Arthaus student India Savill was keen to share her thoughts on what the group has meant to her, since joining a year ago. ‘I first joined Arthaus looking for some inspiration and a direction for my creativity. However, since being involved, I’ve realised it’s given me so much more than that. Since being part of the group at Hauser & Wirth, I have gained so much knowledge and confidence – in myself and in the way I work as an artist. Arthaus has given me once-in-a-lifetime opportunities: interviewing artists and visiting private studios, and it has even introduced me to filmmaking, working alongside John Wood and Paul Harrison, helping them create This Rectangle (2018). I am also extremely proud to be able to add my involvement with Arthaus to my CV – it is great experience to have and I am so pleased that we have Hauser & Wirth Somerset right on our doorstep. Working with John and Paul has been my favourite Arthaus project so far.
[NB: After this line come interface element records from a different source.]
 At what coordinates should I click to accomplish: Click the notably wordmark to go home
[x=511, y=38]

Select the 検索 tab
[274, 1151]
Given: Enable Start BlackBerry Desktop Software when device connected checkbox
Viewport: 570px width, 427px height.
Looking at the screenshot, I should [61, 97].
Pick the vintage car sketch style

We planned, took test shots and filmed the entirety of the film in just a handful of evenings. Seeing the film on show at Hauser & Wirth, and receiving a copy to add to my portfolio, was just amazing and working with these artists really opened my eyes, not only to filmmaking but to a whole world of experiences within the world of art. It was so interesting to see how John and Paul worked, and where their inspiration comes from, and so rewarding to step back at the end and see the finished product – the result of all our hard work. I’m so grateful for what Arthaus has given me, and my only regret is that I didn’t get involved sooner!’